Für Sicherheitstests stehen verschiedene Werkzeuge zur Verfügung, darunter Lockpicks oder speziell gefertigte Schlüssel. Das Beispiel verdeutlicht, dass digitale Sicherheit und physische Sicherheit nicht voneinander getrennt betrachtet werden können. Ein perfekt abgesicherter Server ist nur dann geschützt, wenn auch der Raum und die Infrastruktur, in der er steht, entsprechend gesichert sind.

13. Physischer Zugang: Ein unterschätztes Sicherheitsrisiko

Die verschiedenen Geräte haben eine Gemeinsamkeit: Sie setzen häufig nicht bei einer klassischen Schwachstelle in einer Software an, sondern bei einer physischen Möglichkeit des Zugriffs. Ein Angreifer muss nicht zwangsläufig einen Server über das Internet kompromittieren. Es kann genügen, einen ungeschützten USB-Anschluss zu erreichen, ein Netzwerkgerät zwischenzuschalten, einen Mitarbeiterausweis zu kopieren oder Zugang zu einem Serverraum zu erhalten. Damit wird eine zentrale Erkenntnis der IT-Sicherheit deutlich: Digitale Sicherheitsmaßnahmen können physische Schwachstellen nicht vollständig kompensieren.

14. Fazit

Viele der beschriebenen Geräte wurden ursprünglich nicht für kriminelle Zwecke entwickelt. Sie werden von Sicherheitsforschern verwendet, um die Widerstandsfähigkeit von Systemen zu überprüfen. Gerade weil die Geräte reale Angriffsmöglichkeiten nachvollziehbar machen, können sie einen wichtigen Beitrag zur Verbesserung der Sicherheit leisten. Unternehmen und Behörden können beispielsweise kontrolliert testen, ob Mitarbeiter unbekannte USB-Geräte anschließen, ob Netzwerkanschlüsse ausreichend geschützt sind oder ob Zugangskontrollen technisch noch zeitgemäß sind.
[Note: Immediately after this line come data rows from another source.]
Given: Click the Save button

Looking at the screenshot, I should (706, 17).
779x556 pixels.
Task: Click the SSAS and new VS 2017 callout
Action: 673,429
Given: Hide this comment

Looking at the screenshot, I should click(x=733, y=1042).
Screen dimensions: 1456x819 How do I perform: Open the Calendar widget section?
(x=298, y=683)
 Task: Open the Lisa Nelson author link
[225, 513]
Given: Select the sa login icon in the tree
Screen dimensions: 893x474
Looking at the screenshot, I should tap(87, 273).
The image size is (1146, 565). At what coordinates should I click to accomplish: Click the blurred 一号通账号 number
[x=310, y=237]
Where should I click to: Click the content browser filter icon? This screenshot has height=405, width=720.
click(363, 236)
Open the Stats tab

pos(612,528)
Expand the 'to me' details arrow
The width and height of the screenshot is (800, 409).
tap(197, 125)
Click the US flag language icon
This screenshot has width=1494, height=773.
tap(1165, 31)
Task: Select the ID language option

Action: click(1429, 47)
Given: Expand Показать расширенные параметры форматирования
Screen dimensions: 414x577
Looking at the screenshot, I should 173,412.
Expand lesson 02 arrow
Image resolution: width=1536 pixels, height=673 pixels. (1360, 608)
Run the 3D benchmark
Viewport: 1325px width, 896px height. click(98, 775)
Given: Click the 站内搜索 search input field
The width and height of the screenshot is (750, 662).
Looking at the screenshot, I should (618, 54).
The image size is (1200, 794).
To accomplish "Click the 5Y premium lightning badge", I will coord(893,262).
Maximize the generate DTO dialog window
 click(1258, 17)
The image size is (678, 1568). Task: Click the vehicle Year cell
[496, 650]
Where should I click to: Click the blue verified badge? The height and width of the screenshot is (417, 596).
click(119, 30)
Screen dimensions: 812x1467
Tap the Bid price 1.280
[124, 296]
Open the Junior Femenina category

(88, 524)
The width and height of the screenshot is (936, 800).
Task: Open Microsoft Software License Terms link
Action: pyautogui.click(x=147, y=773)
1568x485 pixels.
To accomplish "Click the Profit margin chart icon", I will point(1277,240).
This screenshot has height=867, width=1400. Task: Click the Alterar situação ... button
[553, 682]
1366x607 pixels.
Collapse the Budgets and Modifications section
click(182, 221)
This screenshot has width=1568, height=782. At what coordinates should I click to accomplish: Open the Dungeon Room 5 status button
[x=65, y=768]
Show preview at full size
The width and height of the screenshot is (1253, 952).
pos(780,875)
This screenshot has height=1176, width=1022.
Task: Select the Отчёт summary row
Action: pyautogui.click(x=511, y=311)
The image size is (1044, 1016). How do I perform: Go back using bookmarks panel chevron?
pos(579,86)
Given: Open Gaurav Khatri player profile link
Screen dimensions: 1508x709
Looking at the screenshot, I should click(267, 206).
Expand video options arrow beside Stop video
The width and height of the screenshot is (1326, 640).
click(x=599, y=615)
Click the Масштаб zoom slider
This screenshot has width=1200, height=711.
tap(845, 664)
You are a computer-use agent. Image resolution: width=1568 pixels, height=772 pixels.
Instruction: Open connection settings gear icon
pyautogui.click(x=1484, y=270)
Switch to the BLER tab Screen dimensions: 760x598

Dabei sind nicht unbedingt die spektakulärsten Geräte die größte Gefahr. Besonders problematisch sind Technologien, die sich unauffällig in den Alltag integrieren lassen: ein USB-Gerät, ein Ethernet-Adapter oder sogar ein gewöhnliches Ladekabel. Für die IT-Sicherheit von Behörden und Unternehmen bedeutet das, dass Schutzmaßnahmen nicht an der Firewall enden dürfen. Ein umfassendes Sicherheitskonzept muss auch physische Zugänge, Peripheriegeräte, Funktechnik und das Verhalten der Benutzer berücksichtigen. Noch wichtiger: Sicherheit ist nicht nur eine Frage der Software. Wer ein System schützen will, muss auch berücksichtigen, wer physischen Zugang zu seiner Hardware und Infrastruktur hat.